American Origins
I grew up in the sort of American town
where the women wore floral print dresses
to church and it was assumed we would stay home
and make babies and seven-layer-dip while
the men watched football. The basements
all had black mold. Occasionally tornadoes
tore the rooftops off our homes and schools.
Power lines crackled overhead.
One of my teachers was fired
for bringing a gun to school.
I filled the hours with biking down
long empty stretches of road,
the unbeautiful lawns and concrete,
dead trees, occasionally dodging cicadas.
Later it was dates in pizza parlors, babysitting,
homecoming with hairspray and shiny dresses.
When our parents were around they mostly
yelled at each other, sometimes about money,
sometimes about the troubles their boys
got into that week. No one there was innocent.
We didn’t drink the water and the air burned
in our lungs and throats. Once the river caught
on fire, a blazing miracle of poison. In elevators people
spoke about local teams, how well they were doing.

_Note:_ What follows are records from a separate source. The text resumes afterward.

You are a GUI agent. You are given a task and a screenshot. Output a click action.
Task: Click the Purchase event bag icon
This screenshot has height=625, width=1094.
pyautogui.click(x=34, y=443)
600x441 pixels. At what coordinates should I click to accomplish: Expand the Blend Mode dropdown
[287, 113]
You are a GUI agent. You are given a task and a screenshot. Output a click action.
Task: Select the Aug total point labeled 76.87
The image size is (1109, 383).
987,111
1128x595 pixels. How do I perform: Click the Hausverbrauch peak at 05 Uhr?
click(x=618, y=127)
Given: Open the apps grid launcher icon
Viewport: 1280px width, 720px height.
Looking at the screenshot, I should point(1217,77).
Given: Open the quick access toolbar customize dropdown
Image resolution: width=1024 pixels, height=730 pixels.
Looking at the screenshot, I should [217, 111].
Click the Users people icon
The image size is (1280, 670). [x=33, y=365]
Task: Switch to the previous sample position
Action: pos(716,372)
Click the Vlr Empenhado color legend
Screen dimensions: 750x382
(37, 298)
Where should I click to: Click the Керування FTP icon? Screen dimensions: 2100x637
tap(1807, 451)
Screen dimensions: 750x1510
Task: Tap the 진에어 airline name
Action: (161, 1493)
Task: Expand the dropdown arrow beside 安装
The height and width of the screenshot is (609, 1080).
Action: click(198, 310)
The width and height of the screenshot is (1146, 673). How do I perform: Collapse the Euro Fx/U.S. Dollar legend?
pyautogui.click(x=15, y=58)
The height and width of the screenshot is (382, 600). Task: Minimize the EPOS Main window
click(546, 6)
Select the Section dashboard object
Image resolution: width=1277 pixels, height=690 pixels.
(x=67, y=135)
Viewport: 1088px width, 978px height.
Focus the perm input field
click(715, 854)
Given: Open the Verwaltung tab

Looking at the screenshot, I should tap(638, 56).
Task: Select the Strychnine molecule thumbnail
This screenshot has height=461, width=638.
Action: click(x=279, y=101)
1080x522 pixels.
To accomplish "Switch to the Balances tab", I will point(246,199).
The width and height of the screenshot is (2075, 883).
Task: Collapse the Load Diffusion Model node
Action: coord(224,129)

The well water gave some people cancer,
but the government suppressed all the studies.
I saw them by accident.
Just like working at the children’s hospital,
I saw that they used to experiment on children
with cancer, giving them x-rays and doses of radiation
to see if it killed them. That was years before
I got there, but I didn’t forget. It seemed every building
had its secrets, rats or roaches, children underground,
fire alarms that misfired, emergency exits
that never lead anywhere. I outran my origin story,
I learned poetry instead. I huddle close to the rocks
and mountains, stay close to the whispers
of the sea, that say, forget, forget, forget.